"""

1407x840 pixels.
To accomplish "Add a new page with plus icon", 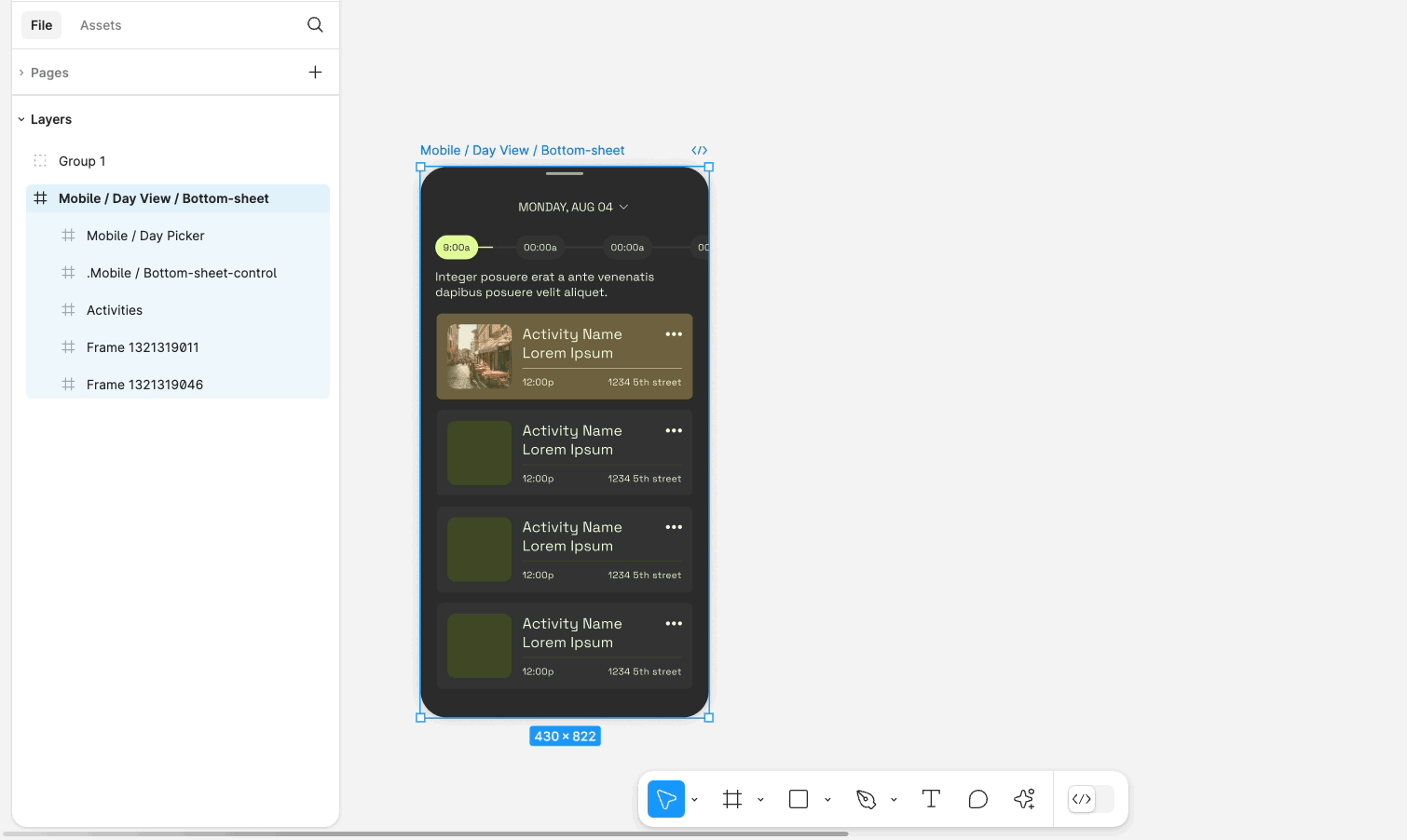I will point(315,73).
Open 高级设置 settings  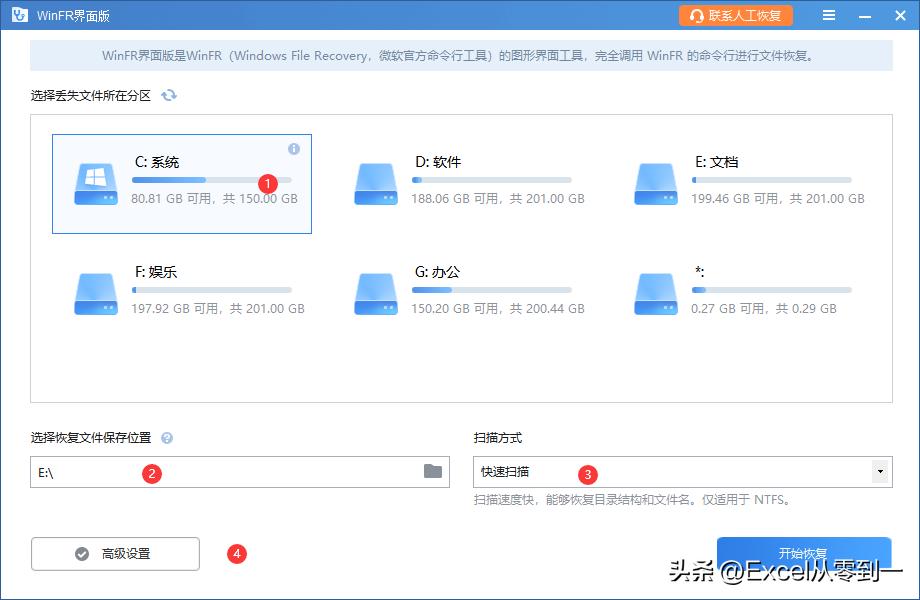[x=115, y=553]
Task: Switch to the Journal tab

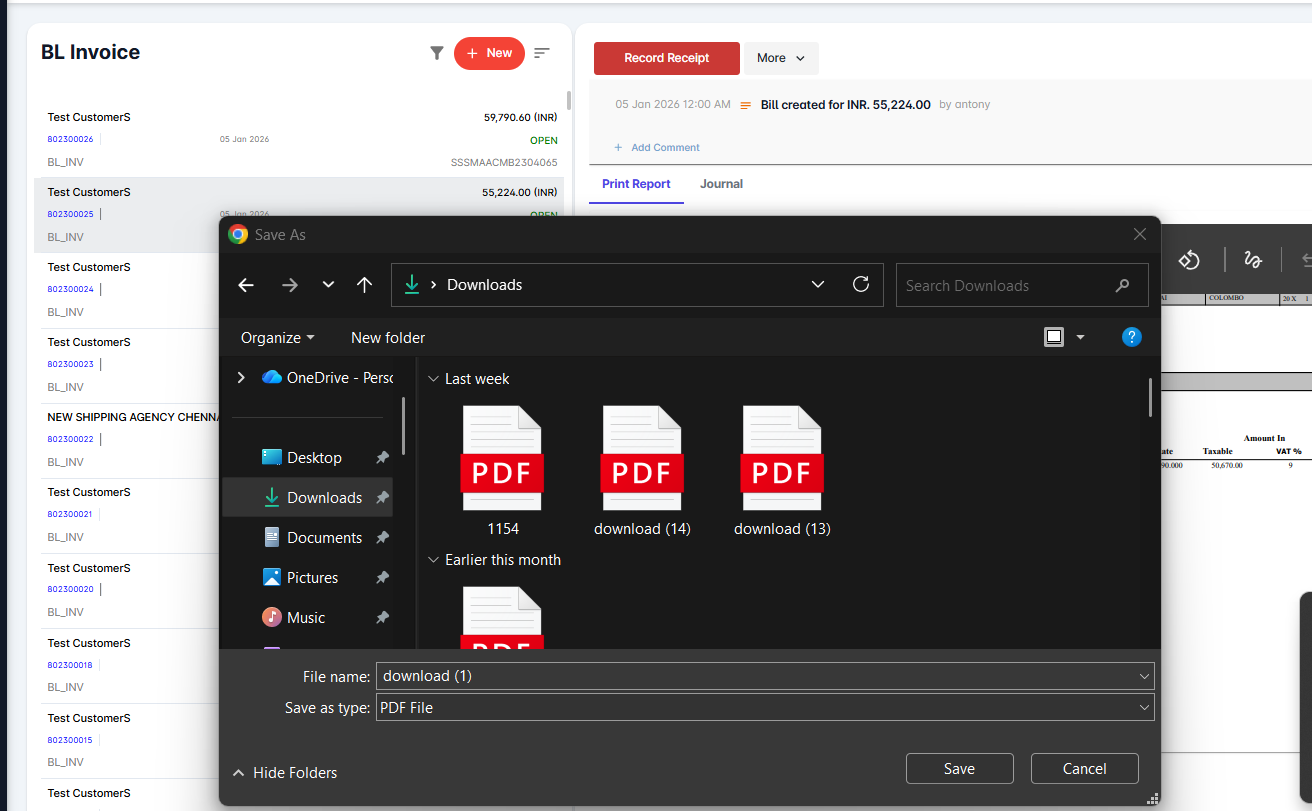Action: (721, 184)
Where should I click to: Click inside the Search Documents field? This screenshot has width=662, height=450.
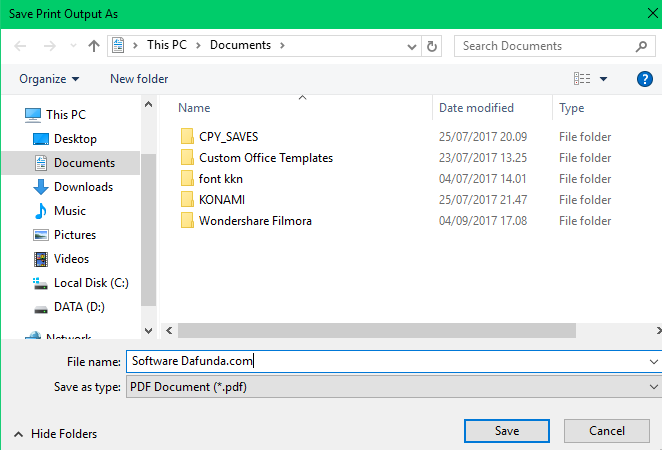545,46
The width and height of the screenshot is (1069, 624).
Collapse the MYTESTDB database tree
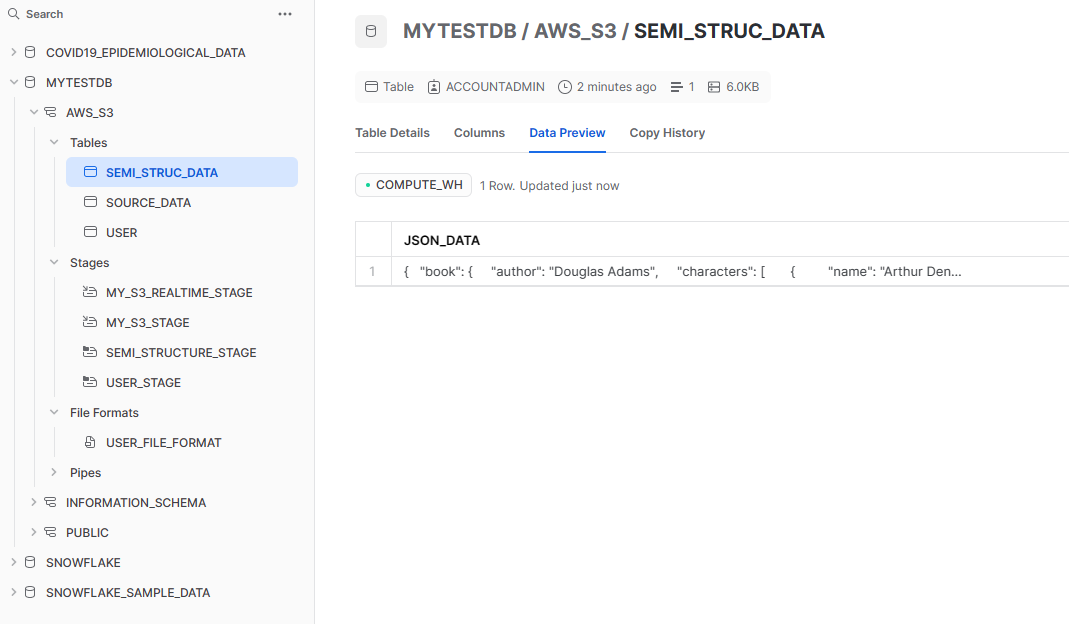click(13, 82)
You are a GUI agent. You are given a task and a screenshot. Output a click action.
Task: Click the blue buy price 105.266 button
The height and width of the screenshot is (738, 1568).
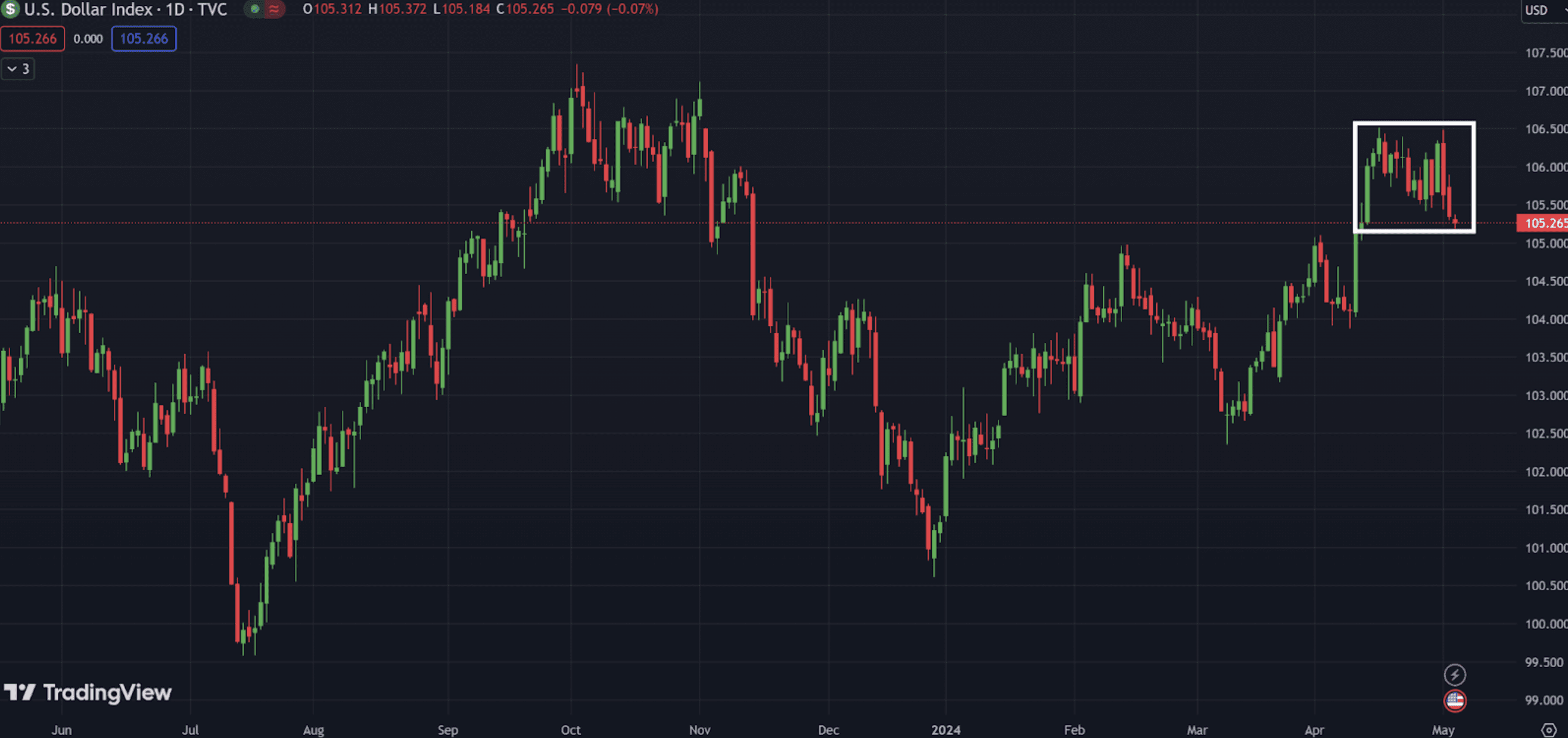tap(144, 39)
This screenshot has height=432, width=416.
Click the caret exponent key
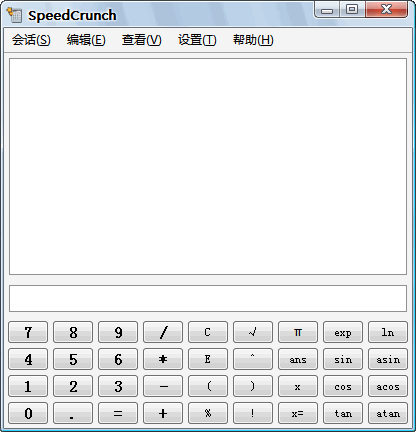click(x=253, y=359)
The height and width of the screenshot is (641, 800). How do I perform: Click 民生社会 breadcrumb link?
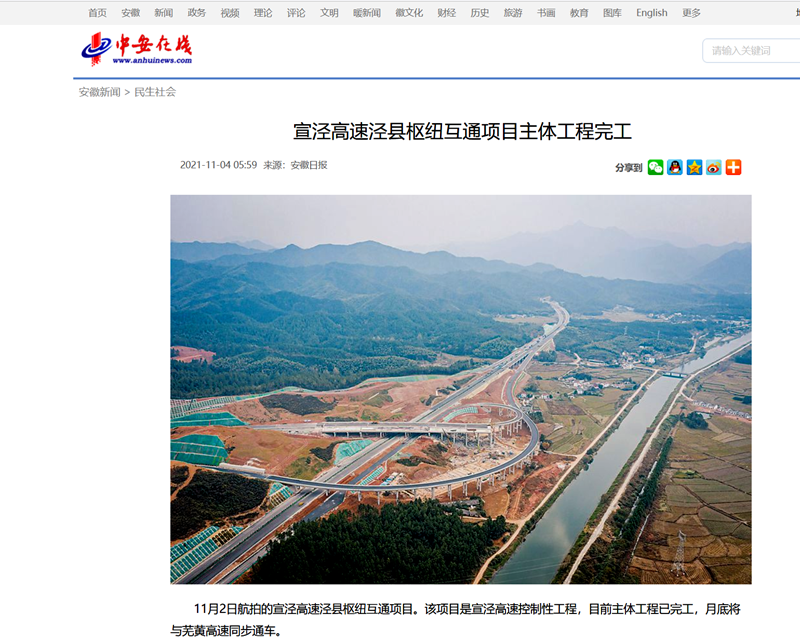click(x=155, y=92)
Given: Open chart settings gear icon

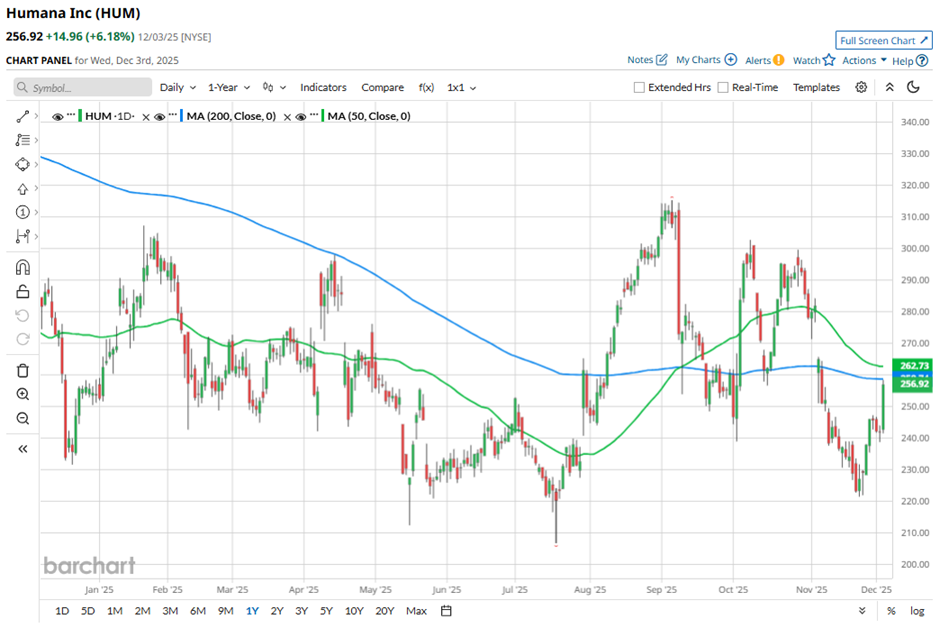Looking at the screenshot, I should [861, 88].
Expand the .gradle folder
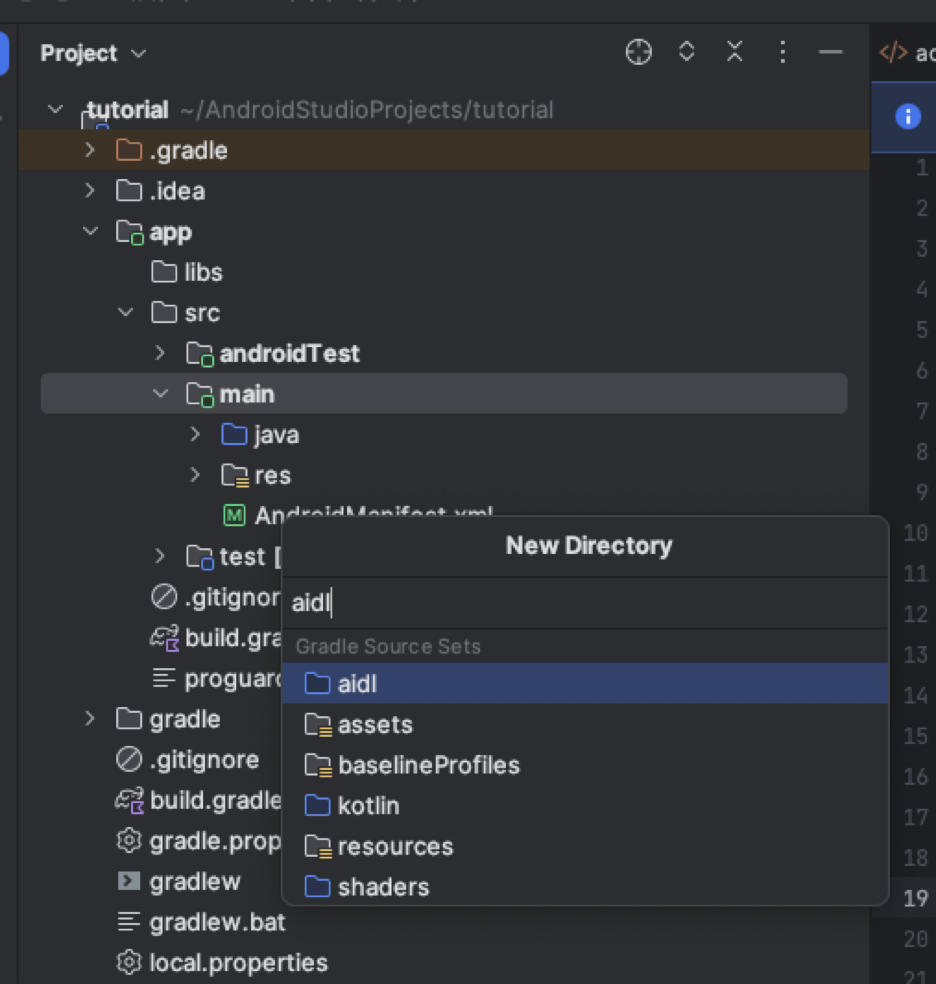This screenshot has width=936, height=984. coord(90,150)
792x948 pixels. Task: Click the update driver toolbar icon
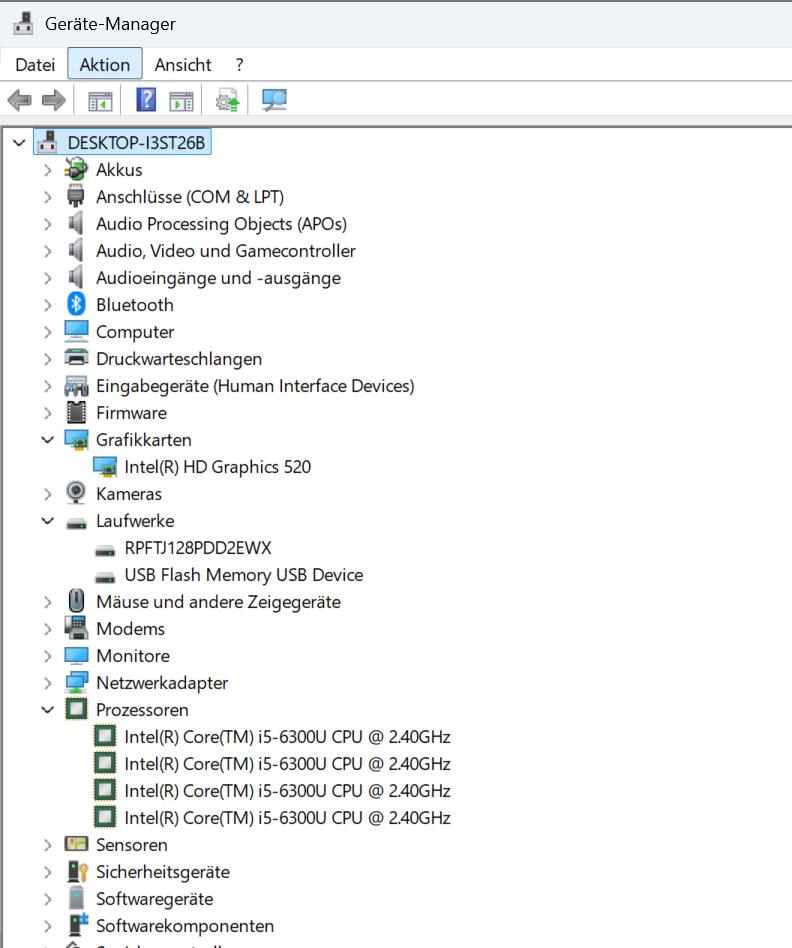point(228,100)
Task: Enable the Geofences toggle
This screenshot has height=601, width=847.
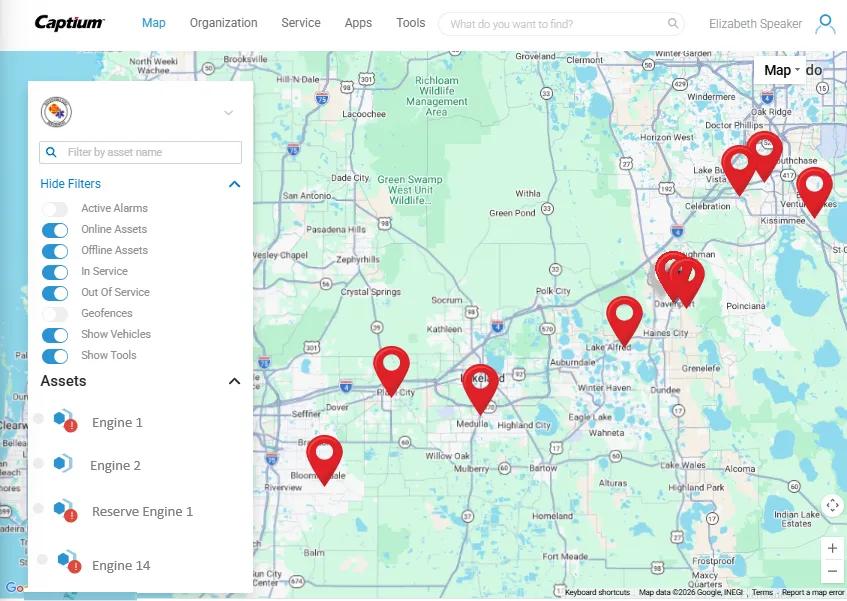Action: pyautogui.click(x=55, y=314)
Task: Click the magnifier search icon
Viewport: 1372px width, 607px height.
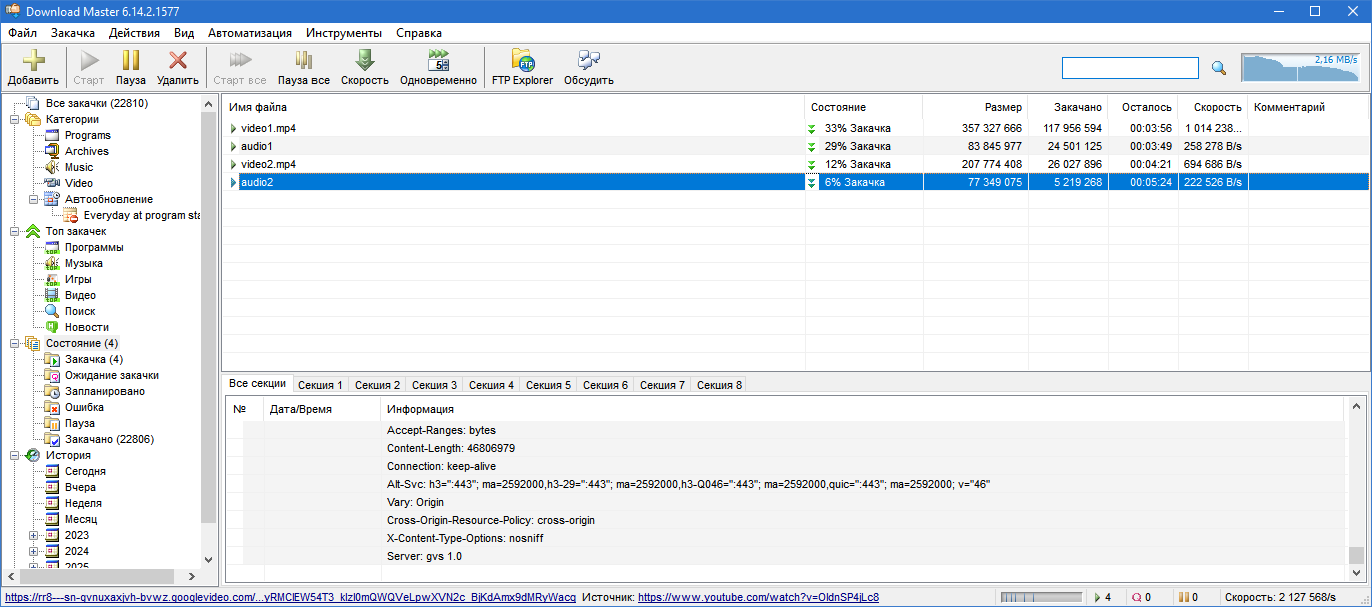Action: click(x=1218, y=68)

"""

→ **Directions**: What you return must match, line for line, the records from the line containing "Given: Open chart settings gear icon" through their end, with both ends included and no pictures.

→ **Written reply**:
Given: Open chart settings gear icon

Looking at the screenshot, I should [861, 88].
Expand the .gradle folder
This screenshot has width=936, height=984. coord(90,150)
792x948 pixels. Task: Click the update driver toolbar icon
point(228,100)
Task: Enable the Geofences toggle
This screenshot has height=601, width=847.
Action: pyautogui.click(x=55, y=314)
Task: Click the magnifier search icon
Viewport: 1372px width, 607px height.
Action: click(x=1218, y=68)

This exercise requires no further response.